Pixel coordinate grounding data
****************************************
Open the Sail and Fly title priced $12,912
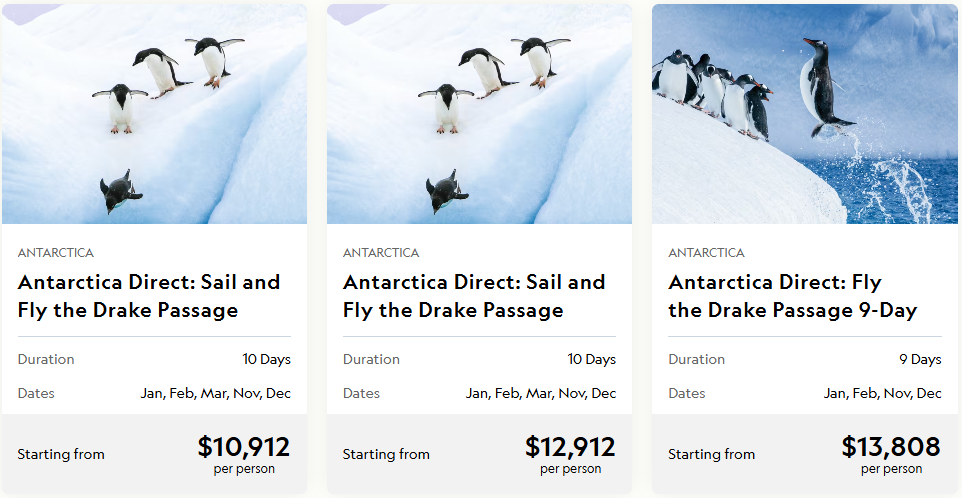Image resolution: width=962 pixels, height=498 pixels. pyautogui.click(x=474, y=296)
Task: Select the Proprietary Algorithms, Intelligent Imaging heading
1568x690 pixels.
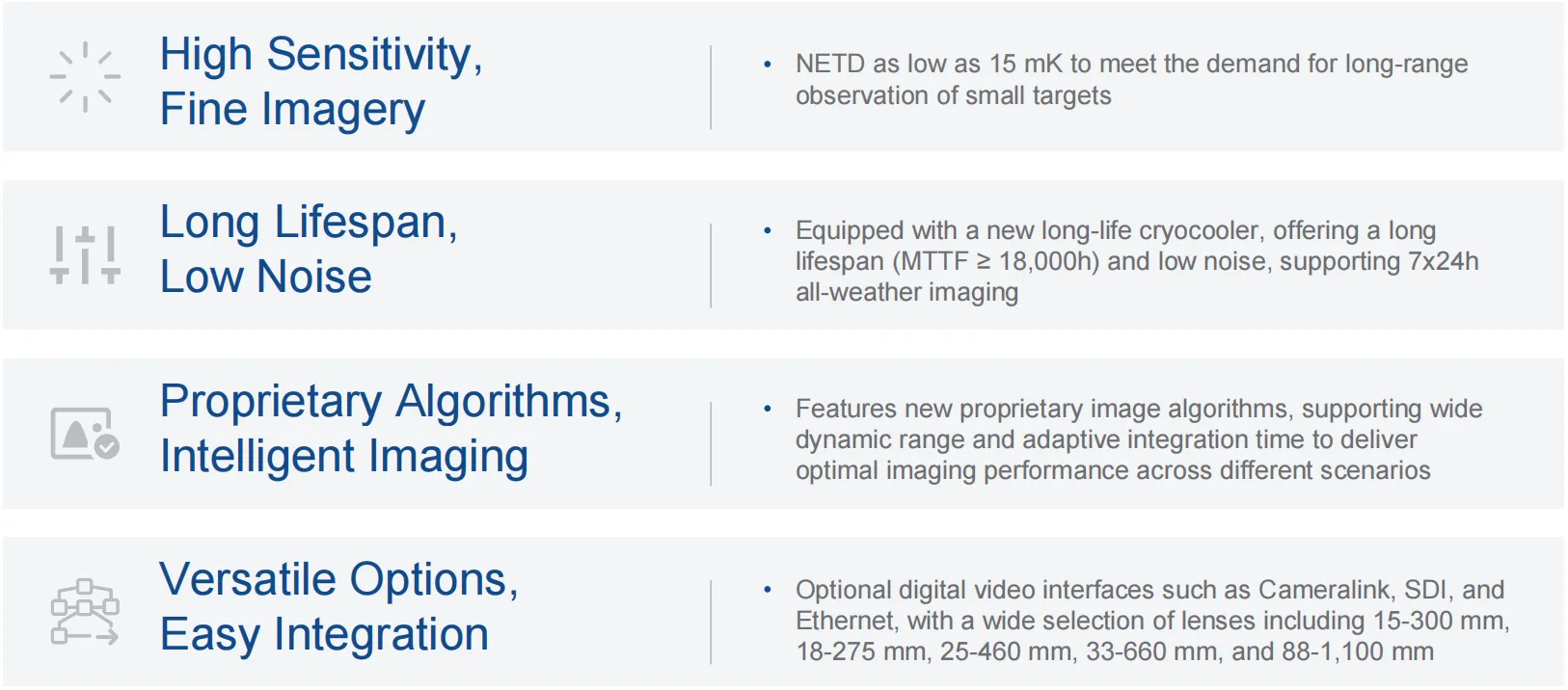Action: (392, 428)
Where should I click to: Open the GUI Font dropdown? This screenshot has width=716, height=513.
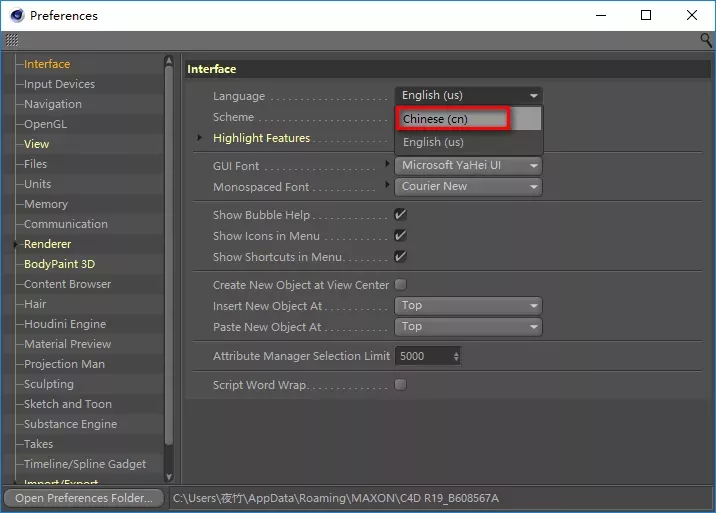(x=468, y=166)
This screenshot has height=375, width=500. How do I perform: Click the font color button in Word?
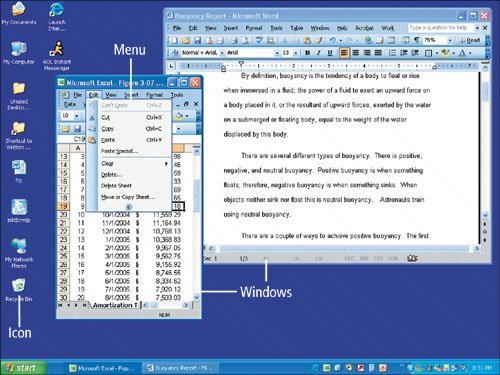tap(462, 53)
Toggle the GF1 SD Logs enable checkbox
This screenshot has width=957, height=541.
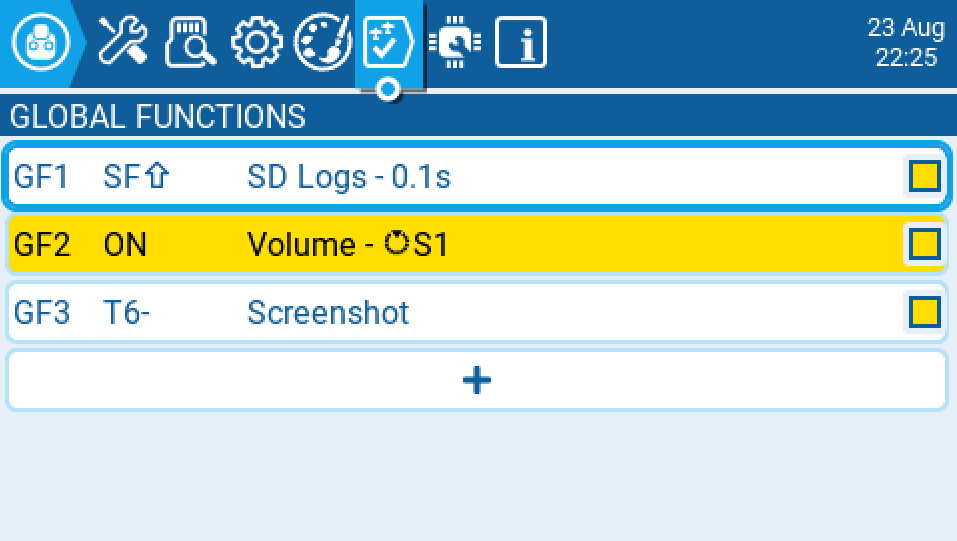(924, 177)
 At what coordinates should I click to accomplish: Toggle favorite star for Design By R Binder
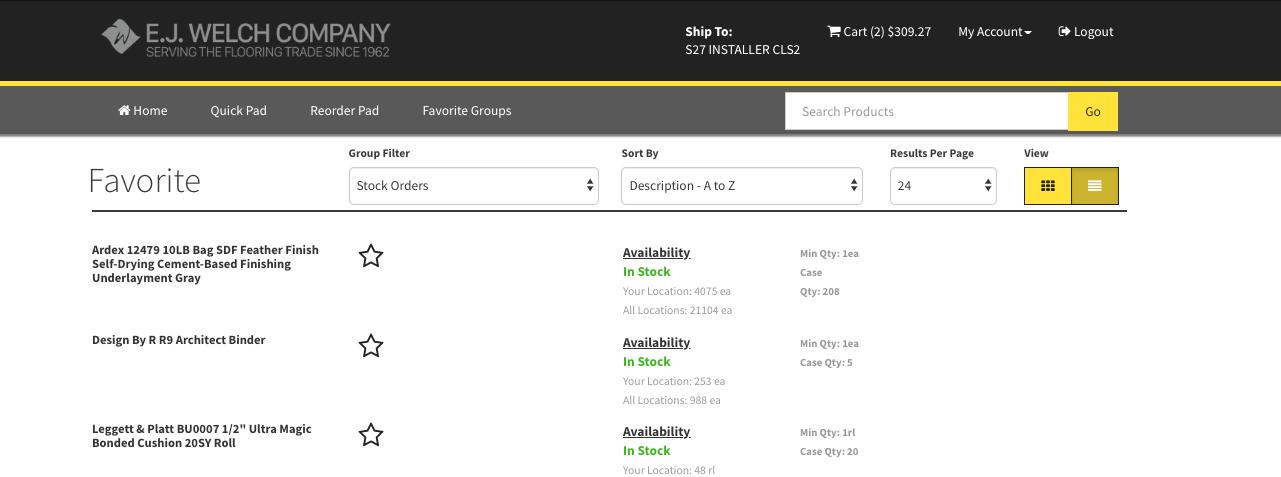coord(371,346)
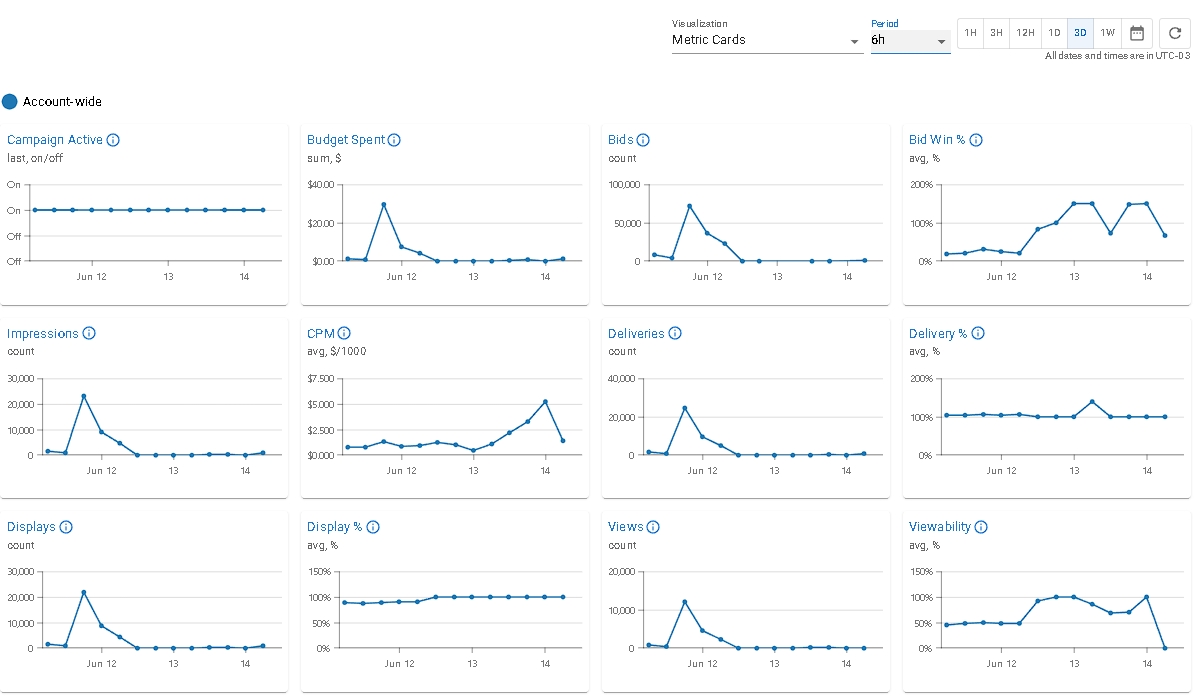Open the Deliveries metric title
Screen dimensions: 1197x698
coord(636,333)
****************************************
## WHAT THE TASK ASKS
The copy you give must run from the line containing "This screenshot has width=957, height=541." through the last line of the records, exactly, with the pictures left out.

## RESPONSE TO THE TASK
This screenshot has width=957, height=541.
(924, 177)
 At what coordinates should I click to accomplish: Toggle favorite star for Design By R Binder
coord(371,346)
Open the Deliveries metric title
Screen dimensions: 1197x698
coord(636,333)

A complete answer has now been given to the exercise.